From: Mathieu Desnoyers
Date: Mon May 25 2009 - 13:30:08 EST


* Russell King - ARM Linux (linux@xxxxxxxxxxxxxxxx) wrote:
> On Mon, May 25, 2009 at 11:17:24AM -0400, Mathieu Desnoyers wrote:
> > I realize I have not made myself clear, I apologise :
> >
> > - as you say, cmpxchg_local, xchg_local, local atomic add return do not
> > need any memory barrier whatsoever, given they are cpu-local.
>
> Presumably that's what we currently have using the generic versions.
>
> > - cmpxchg, xchg and atomic add return need memory barriers on
> > architectures which can reorder the relative order in which memory
> > read/writes can be seen between CPUs, which seems to include recent
> > ARM architectures. Those barriers are currently missing on ARM.
>
> cmpxchg is not implemented on SMP (yet) so we can ignore that.
>

Right, but atomic_cmpxchg is, and there really aren't much difference
between those two, especially if you choose to only support cmpxchg on
32-bits values. (powerpc only supports 32 or 64-bits cmpxchg, so that
would not be the first time)

> However, xchg and atomic ops returning values are, and as you point out
> are missing the necessary barriers. So, here's a patch which adds the
> necessary barriers both before and after these ops (as required by the
> atomic ops doc.)
>
> Does this satisfy your immediate concern?
>


This is a very good start, but I think a few are still missing :

in atomic.h :

/* Atomic operations are already serializing on ARM */
#define smp_mb__before_atomic_dec() barrier()
#define smp_mb__after_atomic_dec() barrier()
#define smp_mb__before_atomic_inc() barrier()
#define smp_mb__after_atomic_inc() barrier()

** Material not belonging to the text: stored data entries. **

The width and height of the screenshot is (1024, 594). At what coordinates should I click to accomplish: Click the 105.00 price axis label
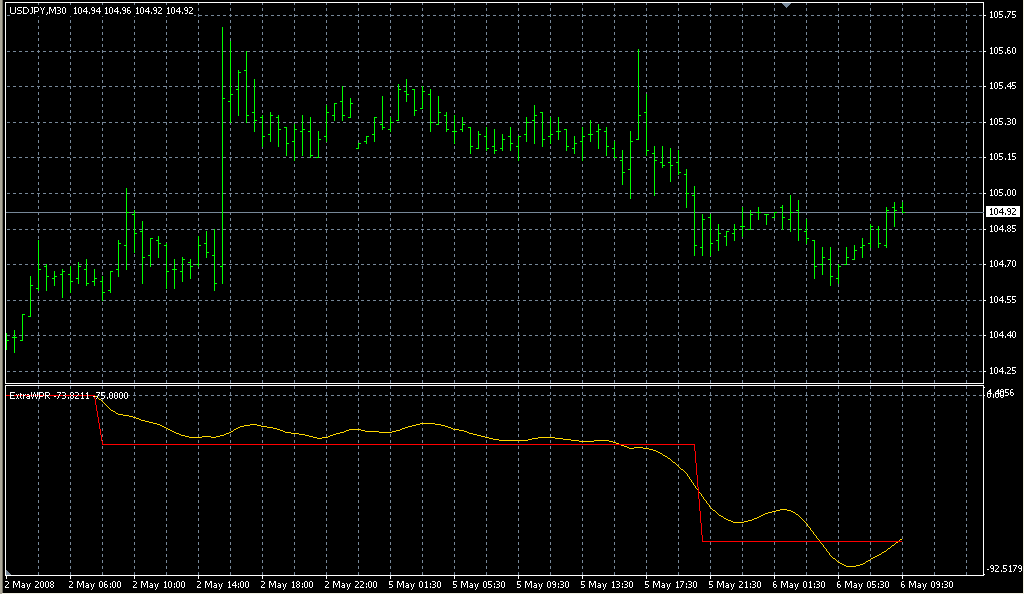pyautogui.click(x=1002, y=193)
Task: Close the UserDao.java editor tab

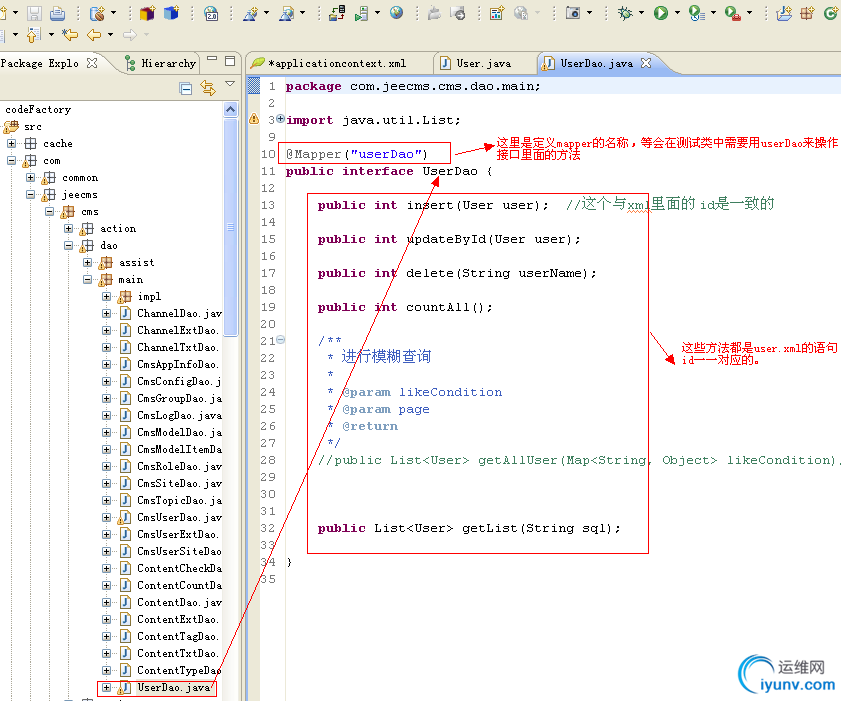Action: pos(645,63)
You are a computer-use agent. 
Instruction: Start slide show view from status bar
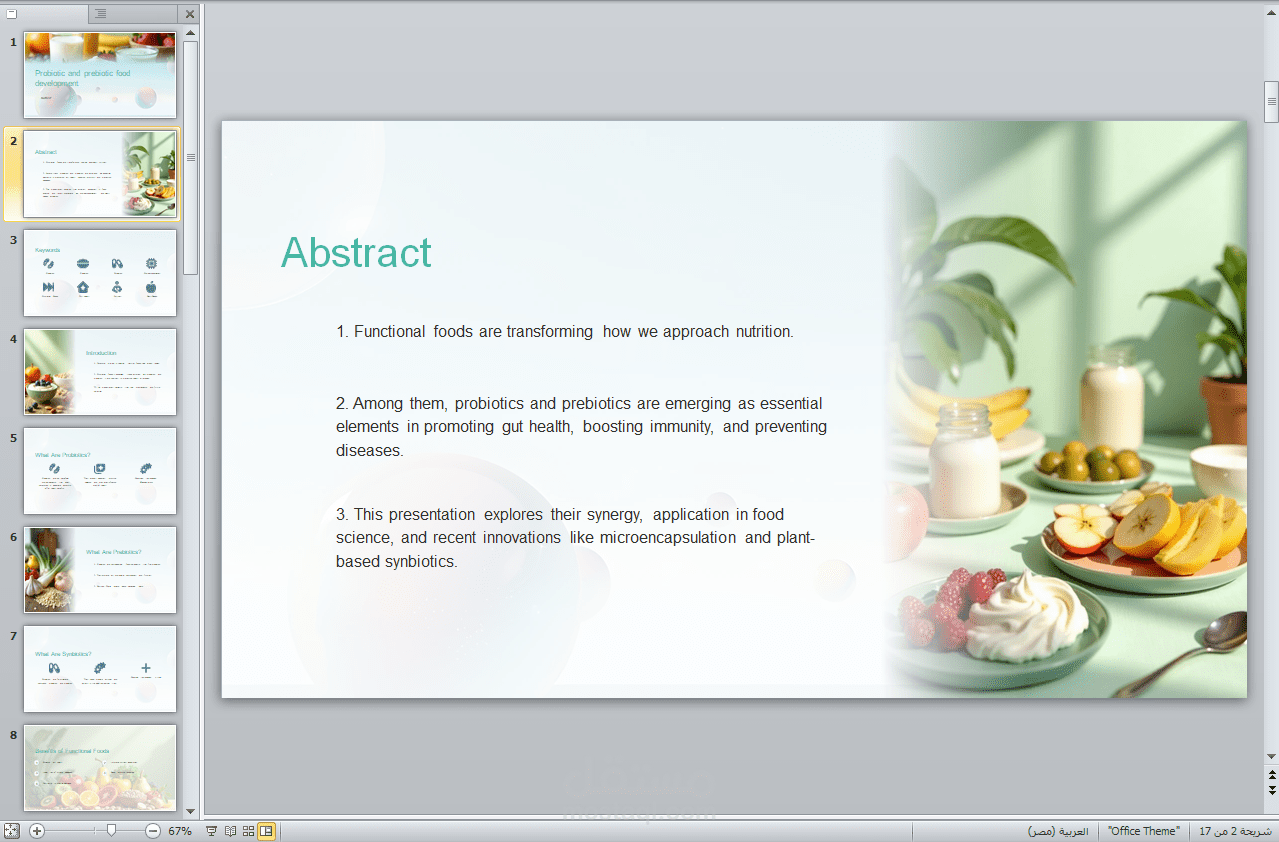(x=212, y=831)
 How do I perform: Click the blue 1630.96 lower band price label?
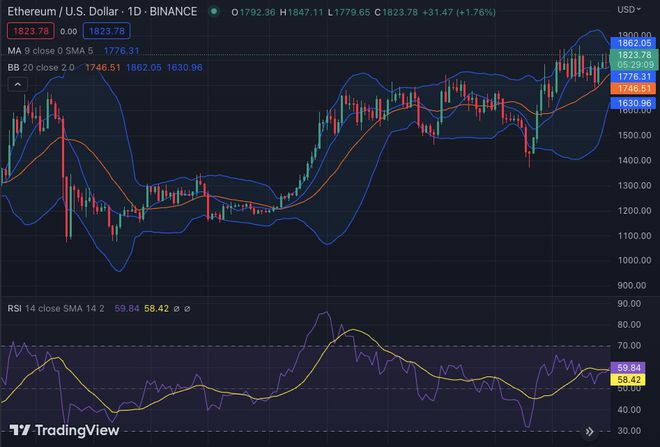pos(634,102)
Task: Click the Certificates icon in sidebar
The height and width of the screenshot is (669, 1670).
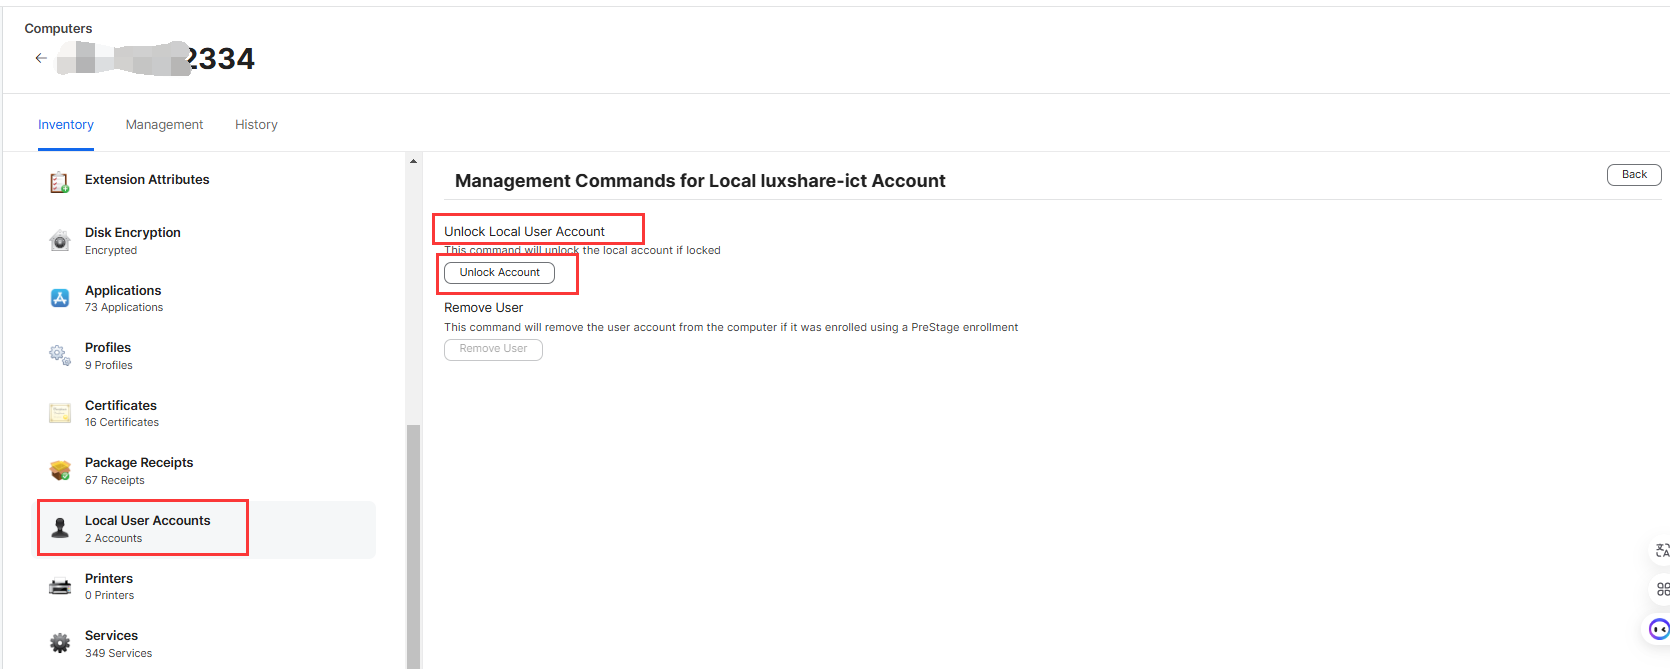Action: [x=60, y=413]
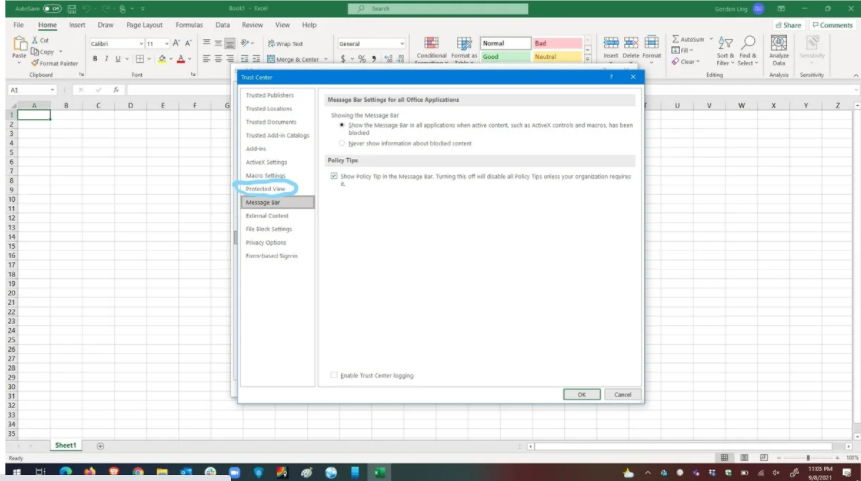Apply the Bad cell style swatch
The width and height of the screenshot is (861, 481).
point(554,44)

should probably map to smp_mb() for arm v6+.

Also, bitops.h should have : (taken from powerpc)

/*
* clear_bit doesn't imply a memory barrier
*/
#define smp_mb__before_clear_bit() smp_mb()
#define smp_mb__after_clear_bit() smp_mb()

According to atomic_ops.txt, 3 other bitwise atomic ops imply memory
barriers :

"There are two special bitops with lock barrier semantics (acquire/release,
same as spinlocks). These operate in the same way as their non-_lock/unlock
postfixed variants, except that they are to provide acquire/release semantics,
respectively. This means they can be used for bit_spin_trylock and
bit_spin_unlock type operations without specifying any more barriers.

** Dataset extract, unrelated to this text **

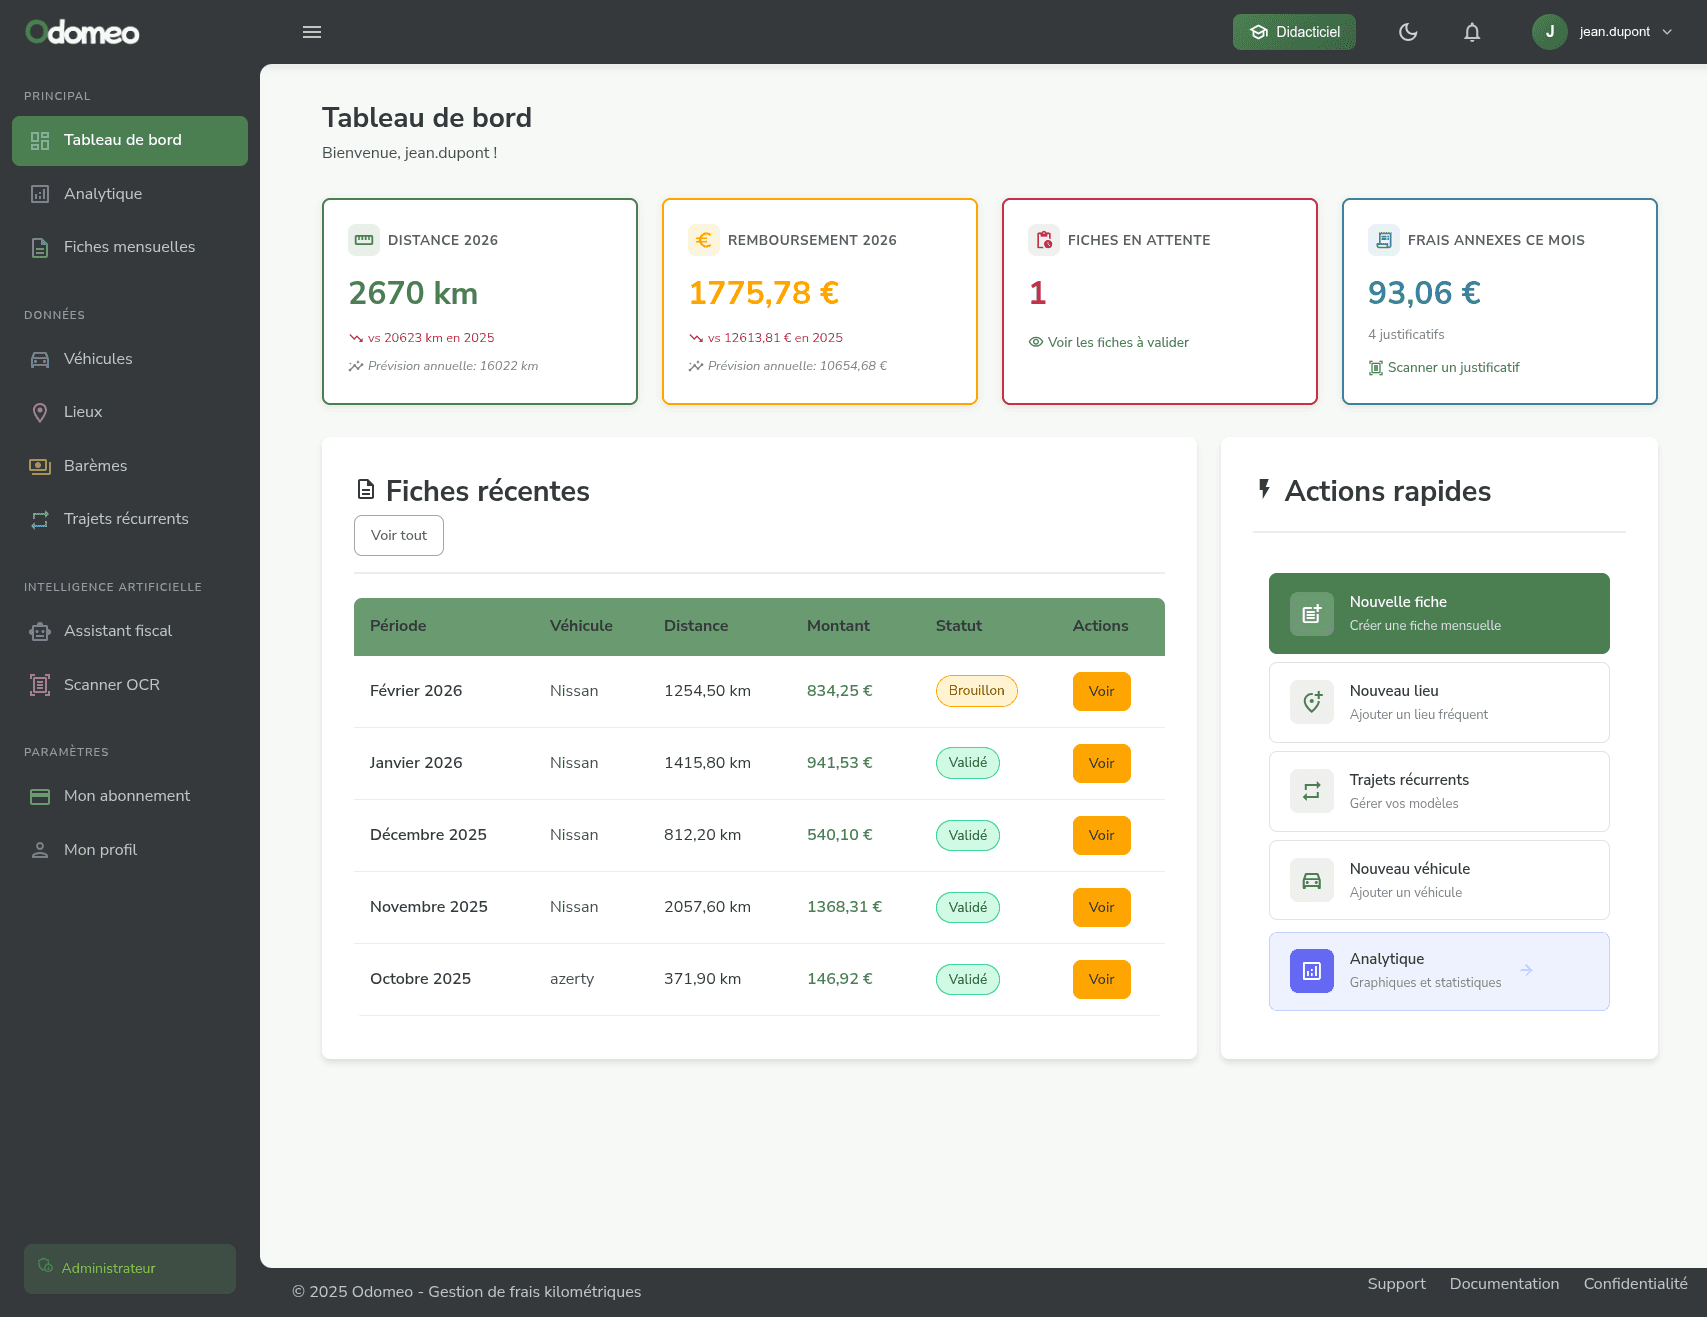
Task: Click Scanner un justificatif link
Action: click(x=1452, y=367)
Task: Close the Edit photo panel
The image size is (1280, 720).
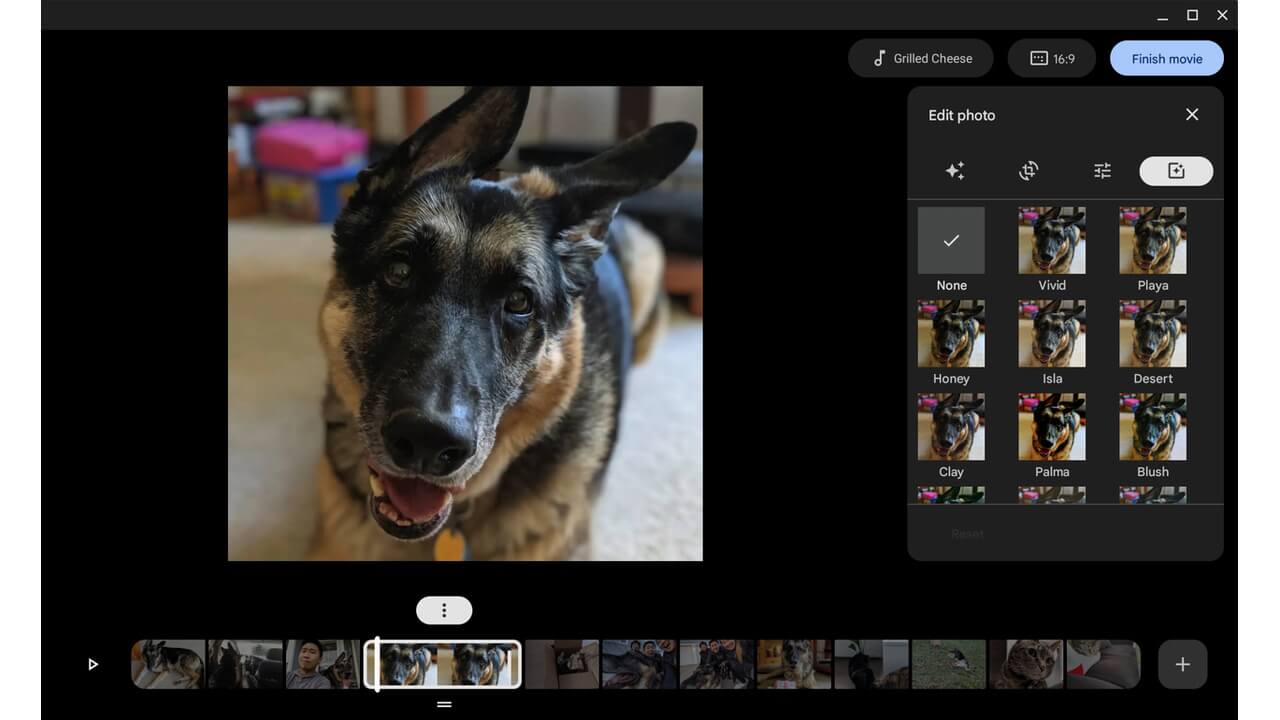Action: click(1191, 114)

int test_and_set_bit_lock(unsigned long nr, unsigned long *addr);
void clear_bit_unlock(unsigned long nr, unsigned long *addr);
void __clear_bit_unlock(unsigned long nr, unsigned long *addr);

The __clear_bit_unlock version is non-atomic, however it still implements
unlock barrier semantics. This can be useful if the lock itself is protecting
the other bits in the word."

arch/arm/include/asm/mutex.h should also have smp_mb() to provide
acquire/release semantic to mutex fastpath (like spinlock does),
otherwise subtle deadlocks and various problems could occur.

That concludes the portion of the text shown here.